The HL7 version 3 data type task group has had its nineteenth conference call on Monday, March 1, 1999, 2:00 PM EST to 4:00 PM EST.
Agenda items were:
There is a PAFM working group on person names that continues
discussing Person Name in the scope of HL7 version 2.x context. This
group will have a first conference call at Thursday March 11, 16:00
U.S. East Coast Time. Klaus Veil will be chairing those calls an he
welcomes people to join. The dial in number is the same. Contact Klaus Veil
The proposal of the new person name type is layed out in the notes of the last call. Today we wanted to get more clarity on the various name types and classifications, etc. The outstanding issues of last call were:
name type, such as: legal, alias, tribal, maiden?
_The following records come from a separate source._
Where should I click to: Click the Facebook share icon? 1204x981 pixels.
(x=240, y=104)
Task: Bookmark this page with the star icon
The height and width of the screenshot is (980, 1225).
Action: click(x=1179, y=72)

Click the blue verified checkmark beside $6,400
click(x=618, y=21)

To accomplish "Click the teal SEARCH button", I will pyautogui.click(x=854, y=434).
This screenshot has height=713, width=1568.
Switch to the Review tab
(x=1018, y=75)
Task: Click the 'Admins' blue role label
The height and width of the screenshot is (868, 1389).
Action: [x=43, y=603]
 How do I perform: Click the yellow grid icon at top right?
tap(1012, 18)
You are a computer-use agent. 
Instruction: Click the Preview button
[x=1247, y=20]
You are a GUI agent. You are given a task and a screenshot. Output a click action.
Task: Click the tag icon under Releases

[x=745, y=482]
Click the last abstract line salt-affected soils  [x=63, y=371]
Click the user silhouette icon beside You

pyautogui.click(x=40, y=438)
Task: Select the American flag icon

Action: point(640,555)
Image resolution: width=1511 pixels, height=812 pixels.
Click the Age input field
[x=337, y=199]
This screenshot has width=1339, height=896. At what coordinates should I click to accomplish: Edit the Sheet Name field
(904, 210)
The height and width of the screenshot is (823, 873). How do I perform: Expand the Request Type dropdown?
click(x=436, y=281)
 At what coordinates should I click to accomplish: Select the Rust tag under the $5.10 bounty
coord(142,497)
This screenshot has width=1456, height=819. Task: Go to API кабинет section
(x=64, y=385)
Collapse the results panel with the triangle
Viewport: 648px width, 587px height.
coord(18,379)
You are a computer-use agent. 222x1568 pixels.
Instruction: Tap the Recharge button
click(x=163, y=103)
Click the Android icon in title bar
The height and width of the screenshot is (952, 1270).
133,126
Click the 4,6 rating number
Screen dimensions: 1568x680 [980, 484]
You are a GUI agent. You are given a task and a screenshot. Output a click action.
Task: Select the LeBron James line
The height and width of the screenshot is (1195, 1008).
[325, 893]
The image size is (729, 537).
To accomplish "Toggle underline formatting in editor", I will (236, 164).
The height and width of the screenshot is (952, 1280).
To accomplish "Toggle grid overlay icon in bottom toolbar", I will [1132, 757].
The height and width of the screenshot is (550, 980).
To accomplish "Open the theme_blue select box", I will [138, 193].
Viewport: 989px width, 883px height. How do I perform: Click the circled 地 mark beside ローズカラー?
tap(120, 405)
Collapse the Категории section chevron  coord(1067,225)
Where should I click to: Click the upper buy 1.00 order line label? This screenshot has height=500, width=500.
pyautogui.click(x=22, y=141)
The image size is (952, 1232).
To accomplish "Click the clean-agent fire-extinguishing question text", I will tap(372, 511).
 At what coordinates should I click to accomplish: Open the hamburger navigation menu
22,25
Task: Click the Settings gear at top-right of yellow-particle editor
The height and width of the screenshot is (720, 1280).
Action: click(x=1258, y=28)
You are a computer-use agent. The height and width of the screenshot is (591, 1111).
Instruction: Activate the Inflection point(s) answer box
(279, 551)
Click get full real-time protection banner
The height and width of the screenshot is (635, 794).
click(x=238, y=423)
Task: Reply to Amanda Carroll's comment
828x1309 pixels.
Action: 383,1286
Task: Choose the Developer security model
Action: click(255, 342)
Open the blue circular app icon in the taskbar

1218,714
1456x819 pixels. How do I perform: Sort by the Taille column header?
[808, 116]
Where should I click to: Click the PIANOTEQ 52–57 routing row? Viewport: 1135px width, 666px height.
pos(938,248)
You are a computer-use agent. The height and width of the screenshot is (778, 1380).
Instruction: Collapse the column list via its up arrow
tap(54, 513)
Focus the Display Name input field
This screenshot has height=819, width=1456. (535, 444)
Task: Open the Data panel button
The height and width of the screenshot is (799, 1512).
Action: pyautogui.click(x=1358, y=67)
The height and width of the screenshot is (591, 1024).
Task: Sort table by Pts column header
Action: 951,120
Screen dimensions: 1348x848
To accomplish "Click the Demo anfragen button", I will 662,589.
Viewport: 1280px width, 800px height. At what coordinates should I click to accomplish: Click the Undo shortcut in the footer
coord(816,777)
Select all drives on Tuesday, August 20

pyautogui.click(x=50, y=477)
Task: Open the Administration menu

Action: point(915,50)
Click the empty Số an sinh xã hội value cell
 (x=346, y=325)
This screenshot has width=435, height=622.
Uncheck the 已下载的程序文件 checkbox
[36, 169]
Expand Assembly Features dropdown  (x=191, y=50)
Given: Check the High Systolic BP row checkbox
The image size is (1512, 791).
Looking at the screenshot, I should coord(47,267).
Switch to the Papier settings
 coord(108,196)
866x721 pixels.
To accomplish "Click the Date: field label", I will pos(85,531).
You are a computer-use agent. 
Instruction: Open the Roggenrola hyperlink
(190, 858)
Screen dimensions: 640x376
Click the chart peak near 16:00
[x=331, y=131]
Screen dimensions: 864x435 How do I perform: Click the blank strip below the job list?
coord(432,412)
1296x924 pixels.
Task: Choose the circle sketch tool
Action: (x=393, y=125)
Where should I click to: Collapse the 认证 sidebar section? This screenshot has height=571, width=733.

name context such as tribal "Bill Smith (known by hospital A) and "Willy Hammer (known by hospital B)"
degrees of formality: sloppy (Kiki), familiar (Kathy), nick (Kathrin), of record (Katharina) highly official (Ekatharina).
record, alias, pseudonym
name role vs. name type: type is what it is inherently, role is what it is used for (purpose).
The XPN data type of HL7 version 2.3.x may serve as a starter to see what other name types may be needed. Of course, there is also the issue of compatibility between version 2 and version 3 of HL7.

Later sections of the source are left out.